The line max_ = float(window.max()) is the single cheapest fix. Storing max per bucket — 8 bytes — preserves the absolute worst observed sample in each window. It is not the p99 (you need the t-digest for that), but it lights up on the dashboard the moment the spike happens. Thanos stores max per 5-minute bucket for exactly this reason. The min/max envelope is enough to catch the spike, even if you cannot reconstruct the exact p99.

What aggregates to keep

The choice of aggregates is the design. Below is the minimum envelope that survives queries you actually run, ranked by how much each one buys you.

Aggregate Bytes Answers the question
count 8 How many samples were in this bucket? Required for averaging anything else.
sum 8 What was the total? Required for rate() over rollups.
min, max 16 Was there a spike? The cheapest tail-detection signal.
t-digest (4 targets) ~60 What was the p50/p95/p99/p99.9? The only way to answer quantile questions on rollups.

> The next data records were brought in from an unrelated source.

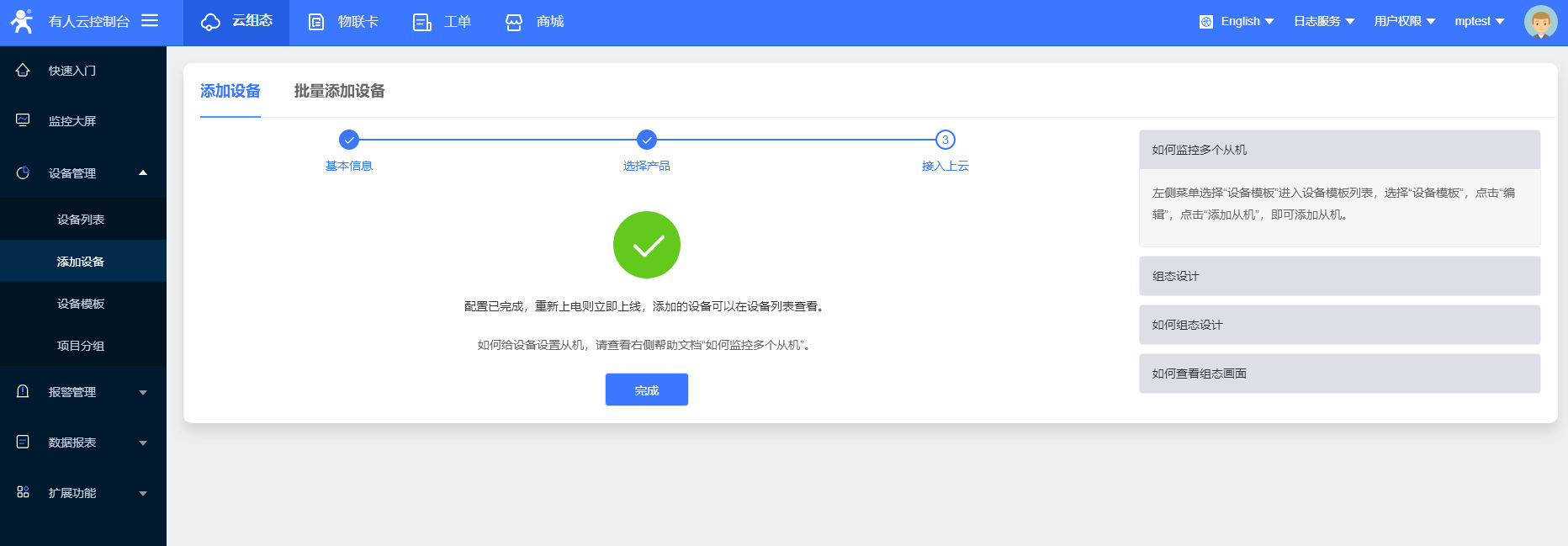This screenshot has height=546, width=1568.
Task: Click the blue 完成 button
Action: click(647, 390)
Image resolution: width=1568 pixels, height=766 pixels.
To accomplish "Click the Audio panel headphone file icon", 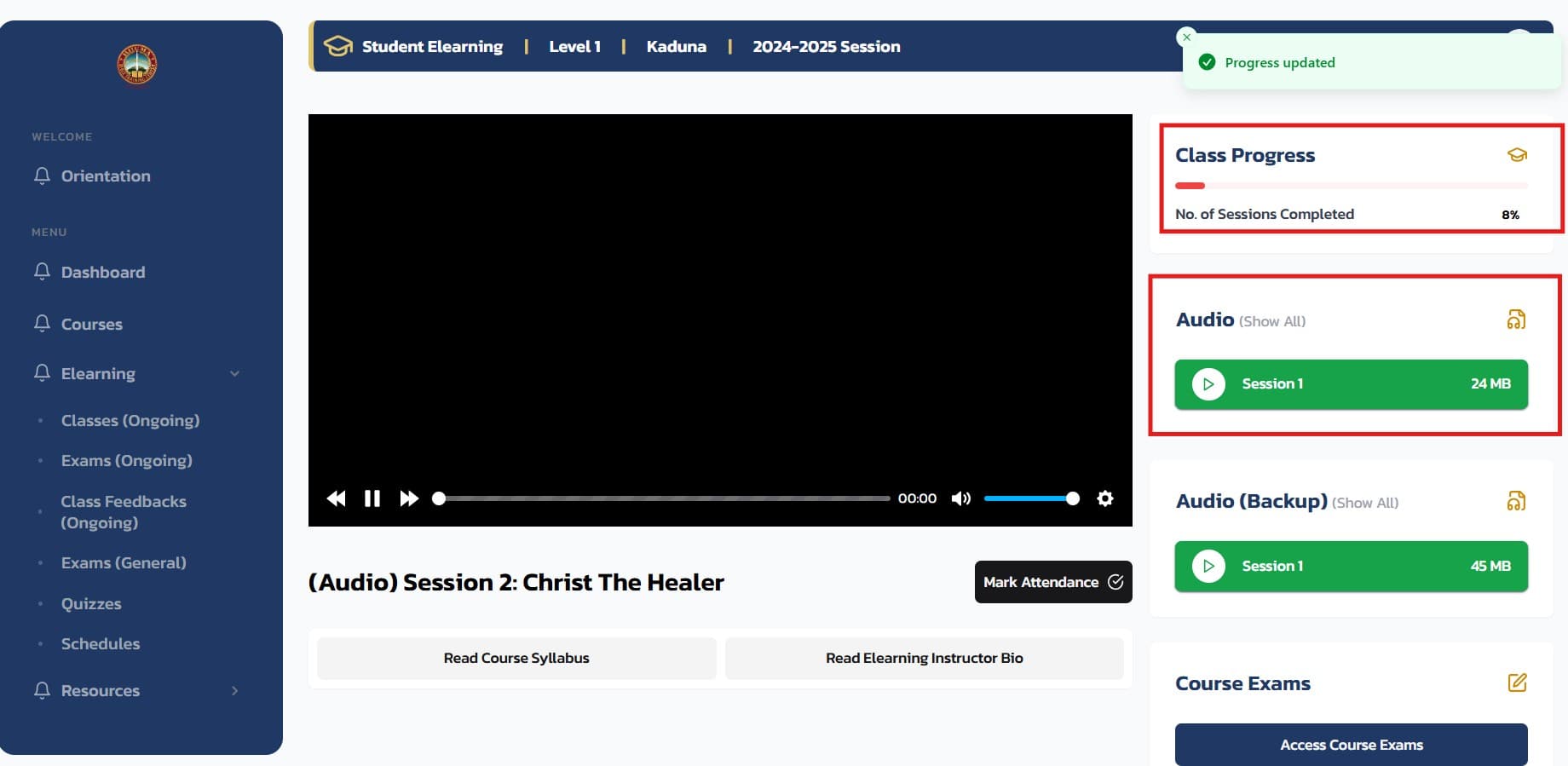I will [1516, 320].
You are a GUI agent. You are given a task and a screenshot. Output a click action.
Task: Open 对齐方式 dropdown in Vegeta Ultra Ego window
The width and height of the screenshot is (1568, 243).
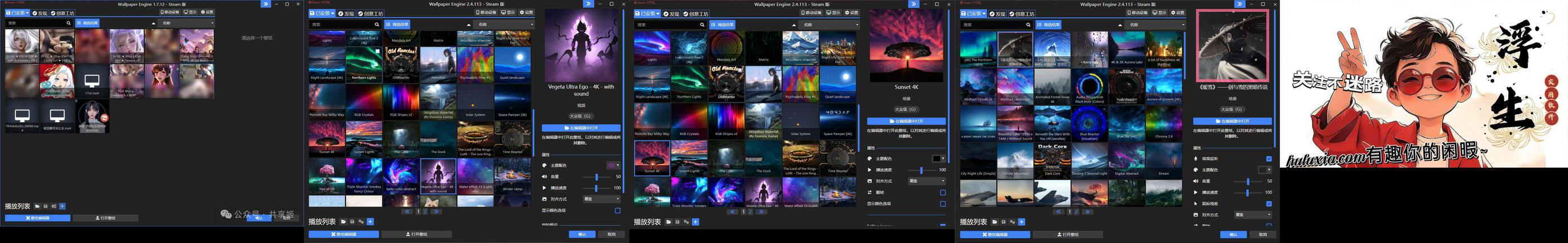pyautogui.click(x=602, y=199)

That is the envelope: 92 bytes per bucket per series. For a 5-minute bucket on a 1-day-old chunk, that is 26 KB/day/series; for a 1-hour bucket on a 13-month tail, 800 bytes/year/series. Across 10,000 active series, the year-long tail costs about 8 MB. That is what a year of metrics looks like at 1-hour rollup with full quantile fidelity.

The interesting structural property is that count, sum, min, max, and the t-digest are all mergeable — given the envelope of bucket A and the envelope of bucket B, you can compute the envelope of A ∪ B without touching the original samples. Count and sum merge by addition; min and max by min/max; t-digest by sketch-merge (the operation t-digest exists for). This is what lets a query for a 1-day window over 1-hour rollups stitch 24 buckets together into a single answer; the math works because every aggregate is mergeable.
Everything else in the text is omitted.